◆ Work task: Find how many lines of the records below contain the word "computer" and write that number by itself.

________

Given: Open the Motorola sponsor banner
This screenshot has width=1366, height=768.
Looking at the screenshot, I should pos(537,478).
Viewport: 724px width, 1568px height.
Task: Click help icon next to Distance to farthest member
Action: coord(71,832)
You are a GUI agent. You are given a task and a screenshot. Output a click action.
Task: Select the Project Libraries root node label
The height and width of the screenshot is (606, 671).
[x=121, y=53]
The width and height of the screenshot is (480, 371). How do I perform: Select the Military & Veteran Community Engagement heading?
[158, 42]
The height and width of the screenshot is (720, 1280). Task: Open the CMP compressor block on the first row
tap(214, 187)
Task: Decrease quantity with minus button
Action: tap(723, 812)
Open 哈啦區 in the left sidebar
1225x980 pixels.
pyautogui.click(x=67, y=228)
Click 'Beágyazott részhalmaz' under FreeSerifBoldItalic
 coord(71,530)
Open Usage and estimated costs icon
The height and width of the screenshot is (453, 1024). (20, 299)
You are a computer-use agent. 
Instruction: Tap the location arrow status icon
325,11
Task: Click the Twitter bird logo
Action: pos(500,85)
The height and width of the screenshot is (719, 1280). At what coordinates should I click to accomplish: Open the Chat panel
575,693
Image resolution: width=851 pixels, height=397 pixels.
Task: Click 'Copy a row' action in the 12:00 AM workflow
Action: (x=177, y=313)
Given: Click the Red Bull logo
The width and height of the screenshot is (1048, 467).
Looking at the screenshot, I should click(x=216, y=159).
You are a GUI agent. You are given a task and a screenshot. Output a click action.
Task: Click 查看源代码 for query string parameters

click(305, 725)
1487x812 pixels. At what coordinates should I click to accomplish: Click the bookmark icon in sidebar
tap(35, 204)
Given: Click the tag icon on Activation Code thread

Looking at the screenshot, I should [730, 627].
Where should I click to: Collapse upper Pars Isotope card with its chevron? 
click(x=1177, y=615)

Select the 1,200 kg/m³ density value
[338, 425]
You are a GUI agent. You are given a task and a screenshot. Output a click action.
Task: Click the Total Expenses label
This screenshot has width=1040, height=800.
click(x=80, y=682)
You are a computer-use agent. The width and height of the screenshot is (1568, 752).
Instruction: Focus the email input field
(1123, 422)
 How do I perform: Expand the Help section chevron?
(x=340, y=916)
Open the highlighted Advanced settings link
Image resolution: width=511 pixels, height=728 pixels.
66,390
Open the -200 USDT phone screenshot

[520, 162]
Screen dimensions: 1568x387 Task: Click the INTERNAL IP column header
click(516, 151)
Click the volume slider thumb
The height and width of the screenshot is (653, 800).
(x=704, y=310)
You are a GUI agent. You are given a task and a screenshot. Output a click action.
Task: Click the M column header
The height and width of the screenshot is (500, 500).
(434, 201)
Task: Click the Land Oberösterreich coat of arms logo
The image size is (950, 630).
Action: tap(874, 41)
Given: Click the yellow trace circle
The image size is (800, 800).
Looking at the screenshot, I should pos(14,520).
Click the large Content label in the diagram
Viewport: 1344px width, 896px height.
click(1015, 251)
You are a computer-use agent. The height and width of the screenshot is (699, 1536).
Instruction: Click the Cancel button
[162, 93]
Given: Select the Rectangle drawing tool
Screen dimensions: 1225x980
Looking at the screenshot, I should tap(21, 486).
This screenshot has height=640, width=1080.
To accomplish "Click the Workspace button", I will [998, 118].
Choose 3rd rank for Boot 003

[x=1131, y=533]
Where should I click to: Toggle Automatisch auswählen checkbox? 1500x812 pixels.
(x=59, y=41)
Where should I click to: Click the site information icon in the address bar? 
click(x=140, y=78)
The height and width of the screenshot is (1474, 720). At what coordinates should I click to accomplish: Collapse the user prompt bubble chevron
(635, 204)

________

◆ Exercise answer: 3